Freddo in arrivo, dona una coperta al canile | MaremmaOggi Skip to content

Freddo in arrivo, dona una coperta al canile

Parte la campagna della Lega nazionale del cane per aiutare gli amici a quattro zampe: ecco come fare per partecipare
Un cane in un rifugio

GROSSETO. Dopo due giorni di caldo anomalo, entro un giorno o due arriva il grande freddo. Sarà un weekend polare. Anche in Maremma. E i cani e gatti che vivono nei rifugi sono tra coloro che ne soffrono di più.

Una coperta può essere una coccola, ma soprattutto è particolarmente utile ad aiutare e spesso salvare vite.

Per questo Lndc Animal Protection lancia un appello, a cittadini e strutture ricettive, per donare coperte e trapunte ai rifugi per animali abbandonati più vicini.

La presidente Piera Rosati: «Donare una coperta può scaldare non solo un animale senza famiglia, ma anche il cuore di chi la dona».

Coperte per i quattro zampe nei rifugi

I rifugi di tutta Italia ospitano cani e gatti che cercano ancora una casa da tanto tempo e le loro storie possono essere molto diverse: c’è chi ha vagato per tanto tempo in strada, c’è chi è entrato perché aveva bisogno di cure, c’è chi ha vissuto per anni in casa e a un certo punto ha perso la sua famiglia.

L’inverno è il momento più difficile per tutti loro perché i box e gli ambienti dei rifugi difficilmente possono offrire il calore di cui hanno bisogno.
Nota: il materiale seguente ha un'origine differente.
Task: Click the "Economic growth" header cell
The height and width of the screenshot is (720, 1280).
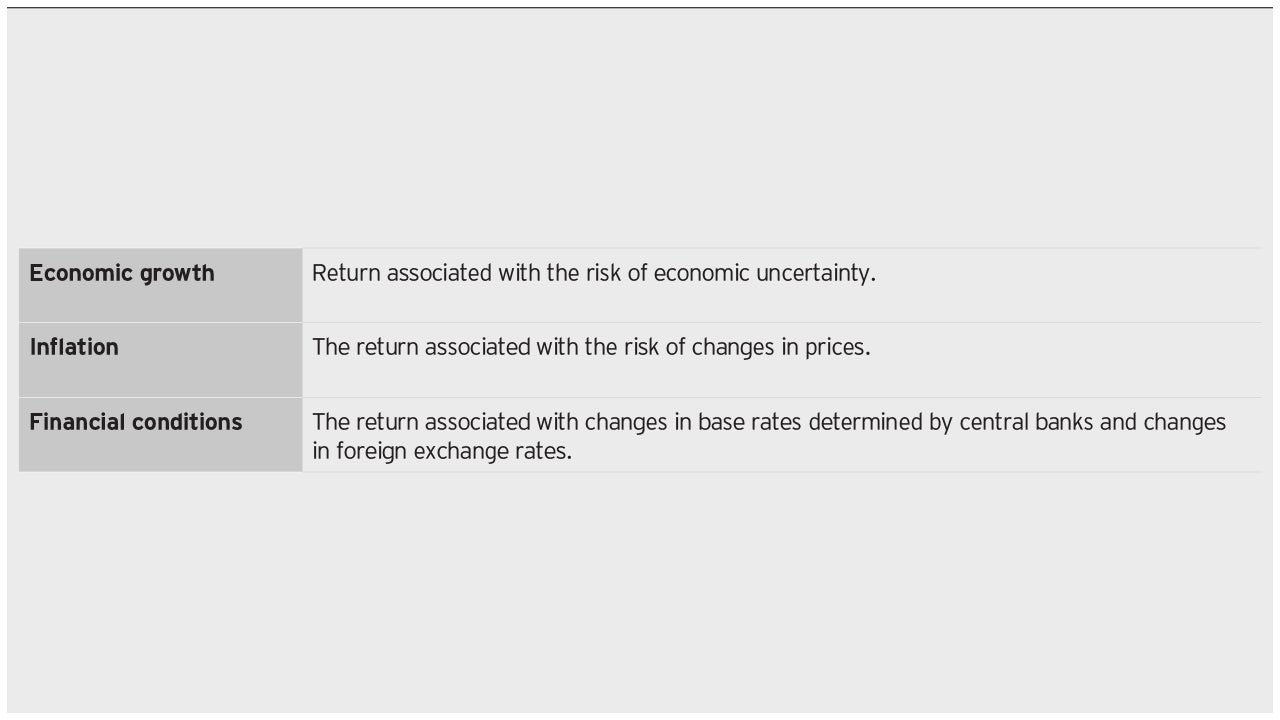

In molti casi hanno la “fortuna” di essere ospitati in rifugi gestiti da volontari e quindi vengono amati, curati e accuditi al meglio delle possibilità e ricevono se non altro il calore umano e l’affetto.

Altre volte sono purtroppo relegati in veri e propri lager, da cui è ancora più difficile uscire e in cui la vita è un inferno.

«La priorità, per i nostri volontari è sempre quella di dare una nuova casa e una nuova vita a ognuno dei cani e gatti di cui si occupano quotidianamente nelle loro strutture».

«Purtroppo però non è sempre facile e moltissimi di loro passeranno un altro lungo inverno in un box. Per questo motivo, faccio appello a tutte le persone sensibili affinché portino le loro vecchie coperte al rifugio della loro città o a quello più vicino».

«Lo stesso appello lo rivolgo alle tante strutture ricettive – alberghi, bed & breakfast, case vacanze – che decidono di sostituire coperte e trapunte delle loro stanze. In questo modo si può dare un aiuto concreto alle tante creature che vivono in un freddo box in attesa della giusta adozione», dice ancora Piera Rosati. 

A Grosseto, le coperte possono essere portate nei cari canili sparsi sul territorio.